» DOCUMENT EXTRACT:
----

Canada News

Right to Play in Vancouver, Canada

24 February 2011 at 03:11 | 896 views

Whether affected by poverty, disability, discrimination or conflict, a child’s life can be transformed through sport. As Canadians, simple gifts like play are often taken for granted, but watching children in Liberia overcome the effects of war has shown Right To Play delegates Keifala Kromah and Helena Massaquoi the true value of play.

They will be in Vancouver on March 1 with Olympian Adam Kreek, for a free event to increase awareness about Right To Play and to share their powerful stories of how sport changes lives. The event is part of Right To Play’s first Canadian Awareness Program, funded by the Canadian International Development Agency (CIDA).

Kromah joined Right To Play while living as a refugee in Sierra Leone. He completed his Coach training in exile, as the war raged on in Liberia. Finally, in 2004, Kromah would return home with the hope and skill to impact the younger generations.

“Youth in (Liberia) laughed at us, they thought we were joking,” says Kromah. “But as things went on, they saw the changes occurring in the community and started to support us.”

----

» DATASET SECTION:

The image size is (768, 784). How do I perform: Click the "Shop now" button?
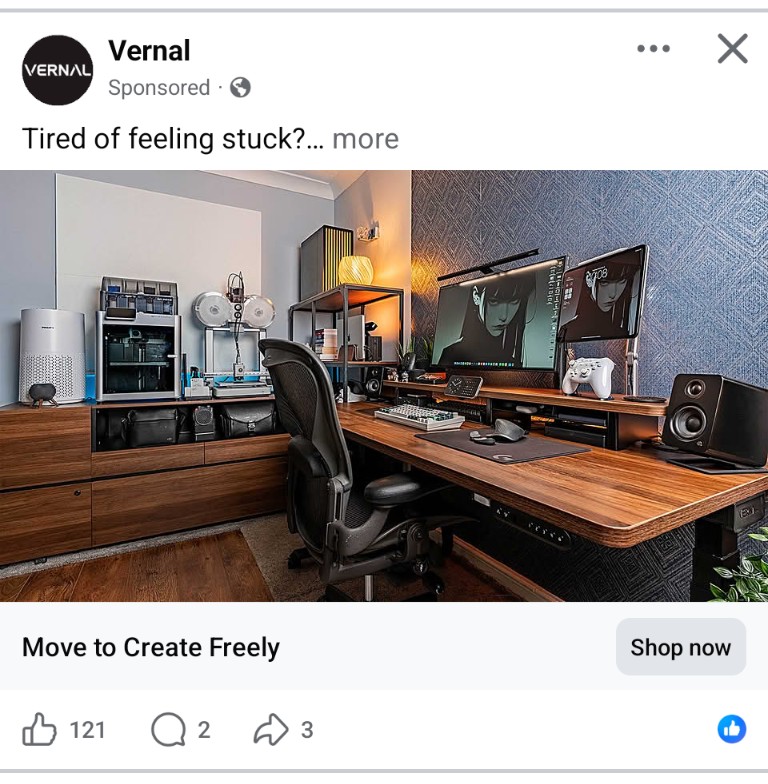[681, 646]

----

In the article on Right to Play in Vancouver, turn the paragraph beginning "Kromah joined Right To Play" into a short bulleted list that keeps its main facts. The material above is separate from the article on Right to Play in Vancouver.

- Kromah joined Right To Play while living as a refugee in Sierra Leone.
- He completed his Coach training in exile while the war continued in Liberia.
- In 2004 he returned home with the hope and skill to impact younger generations.